I guess this is what it comes down to. Are you permitted in AL to just run a module in a different location? Or should i just magically teleport them to Phlan for a session

Having the tea kettle be part of the caravan is a rad idea, I'm just constrained by the AL rules for this one

Toshimo
Aug 23, 2012

He's outta line...

But he's right!

Syrinxx posted:

I guess this is what it comes down to. Are you permitted in AL to just run a module in a different location? Or should i just magically teleport them to Phlan for a session

Having the tea kettle be part of the caravan is a rad idea, I'm just constrained by the AL rules for this one

Just don't tell them how far away Phlan is. It is literally Plot far away.

Stabbey_the_Clown
Sep 21, 2002

Are... are you quite sure you really want to say that?
Taco Defender

TheGreatEvilKing posted:

-2 to int is actually really bad in the case of the orc!

Oh, sorry. I mis-read that and thought it was a Half-Orc. I've only looked at the stats for a full Orc a couple of times on the point build calculator and forgot about the -2 INT.


Glagha posted:

Considering the standard array gives you an 8 it's literally impossible to play a character who doesn't have a thing that sets them back. The idea however is to not force a player to pick between being the character they want, and being able to do their job well.

That's fine, I have no problem with the proposed change to uncouple attributes from race.

quote:

The only different between a +2 int race wizard and a not +2 int race wizard is that they spent 4 more levels with a 5% higher chance of their poo poo just not working. That's not interesting in the slightest. Half-orc wizard has to pay the price of failing more often over the course of their career for the privilege of having tusks.

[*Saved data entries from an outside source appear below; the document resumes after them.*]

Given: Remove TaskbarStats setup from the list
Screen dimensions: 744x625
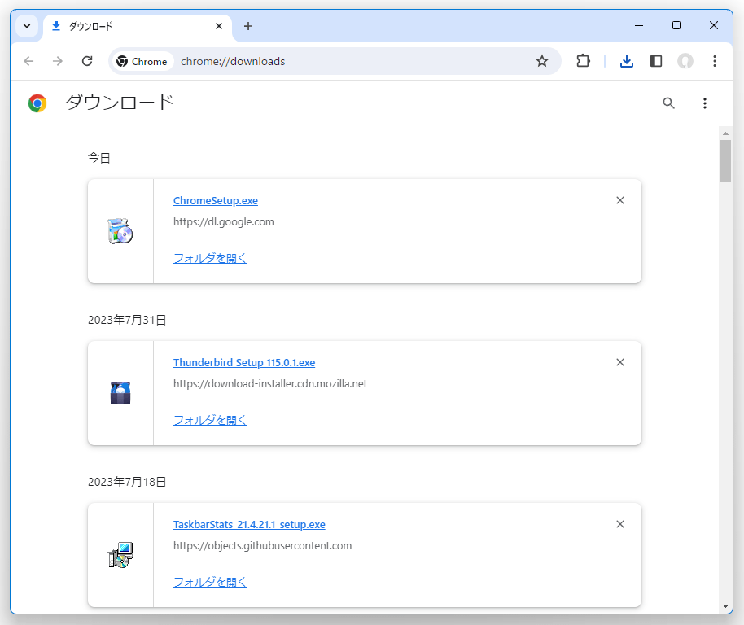Looking at the screenshot, I should [x=620, y=524].
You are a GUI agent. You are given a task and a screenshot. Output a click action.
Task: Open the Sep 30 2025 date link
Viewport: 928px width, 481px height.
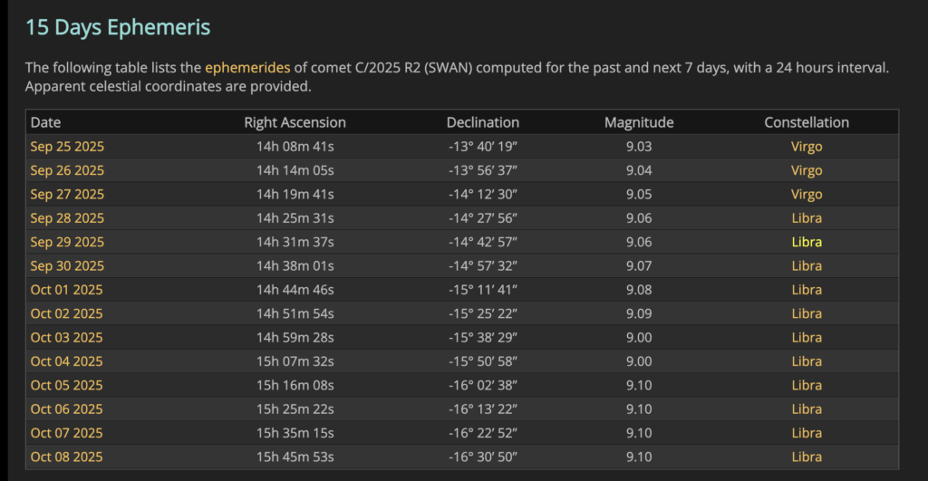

It's not interesting to you. That's perfectly fine. You can play how you want. No one is going to hold a gun to your head to force you into playing a character who doesn't get a +2 in their chosen stat.

There is however, a difference between playing as specific characters, such as Wilbur Greenmeadow, Halfling, and Tieneval, High Elf.I could make both of them Wizards, and Tieneval would be mechanically better at it, but I don't have anything in mind for Tieneval, whereas I do for Wilbur.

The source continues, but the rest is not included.